10. A method for classifying a subject diagnosed with Idiopathic Pulmonary Fibrosis (IPF) as being at risk for a decline in lung Forced Vital Capacity (FVC), the method comprising: (a) determining a first expression level for one or more genes selected from the group consisting of ALDH4A1, APTX, ATP6AP1L, CCNB1, CNR2, DNAJC17, DTWD1, FAM111B, GABRR1, GPR39, GYPA, HBB, HLA-DPB1, IGLC1, ITLN1, LINC00319, MAZ, MRPL35, MSR1, NT5E, PAWR, PCDHB15, PLA2G4A, PLCL1, PNMA5, RAB3C, RBM43, RLBP1, SESN3, SLC25A37, SSU72P8, TP63, WDR17, ZNF252P, and ZNF582 in a first biological sample obtained from the subject diagnosed with IPF to establish a baseline expression level for the one or more genes; (b) determining a second expression level for the one or more genes in a second biological sample obtained from the subject, wherein the first and second biological samples comprise peripheral blood mononuclear cells (PBMCs) and/or nucleic acids extracted from PBMCs; and (c) comparing the first and second expression levels for the one or more genes to create an FVC-gene predictor score; wherein if the FVC-gene predictor score is greater than or equal to a pre-selected value, the patient is classified as being at risk for a decline in lung FVC within two years from the time that the first biological sample was obtained from the subject.

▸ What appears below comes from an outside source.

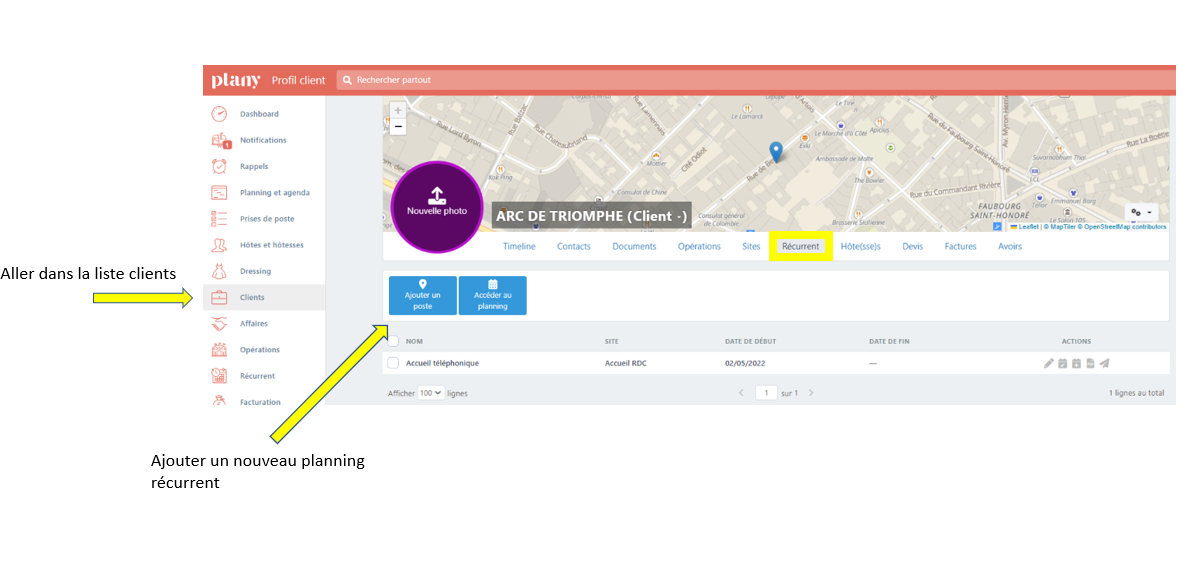Click the PDF document icon in Actions
The height and width of the screenshot is (570, 1202).
(x=1091, y=363)
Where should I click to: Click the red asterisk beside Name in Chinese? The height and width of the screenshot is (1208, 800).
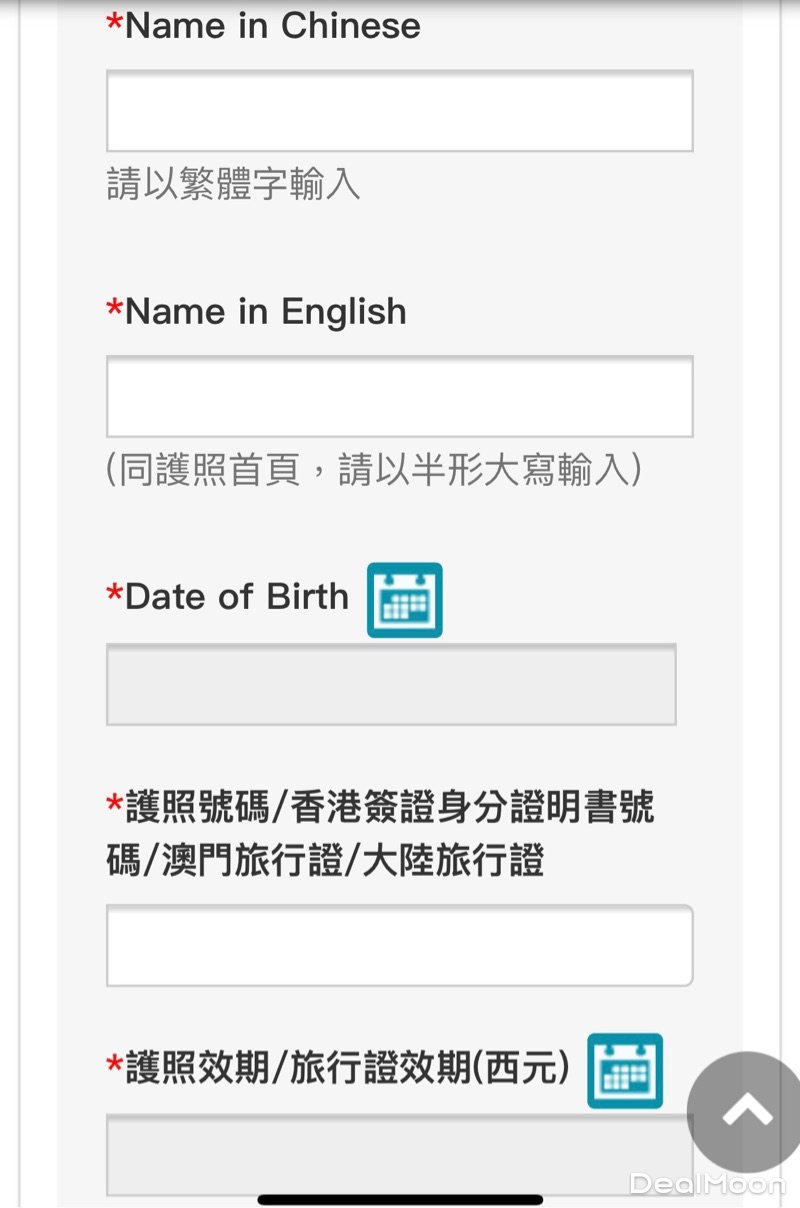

11. The method of claim 10, wherein the comparing comprises comparing a normalized expression level for each gene in the first biological sample to a normalized expression level for each gene in the second biological sample to generate a fold-increase and/or a fold-decrease in the second biological sample relative to the first biological sample for each gene.

12. The method of claim 11, wherein the comparing further comprises summing each fold-increase and/or fold-decrease to produce an FVC-gene predictor score for the subject.

13. The method of claim 12, wherein the summing is performed after multiplying each fold-increase and/or fold-decrease by a weighting value to produce a weighted FVC-gene predictor score for the subject.

14. The method of claim 10, comprising determining first and second expression levels for a set of genes selected from the group consisting of: (a) APTX, CNR2, GYPA, ITLN1, MAZ, MSR1, NT5E, PAWR, PLA2G4A, and PNMA5; (b) APTX, ATP6AP1L, ITLN1, LINC00319, MAZ, MSR1, NT5E, PCDHB15, RAB3C, SSU72P8, and TP62; (c) APTX, CNR2, GABRR1, GPR39, GYPA, HBB, ITLN1, MAZ, MSR1, NT5E, PAWR, PCDHB15, PLA2G4A, PNMA5, RLBP1, and SSU72P8; and (d) APTX, ATP6AP1L, CNR2, FAM111B, GABRR1, GPR39, GYPA, HBB, IGLC1, ITLN1, LINC00319, MAZ, MSR1, NT5E, PAWR, PCDHB15, PLA2G4A, PLCL1, PNMA5, RAB3C, RBM43, RLBP1, SSU72P8, TP63, and ZNF252P.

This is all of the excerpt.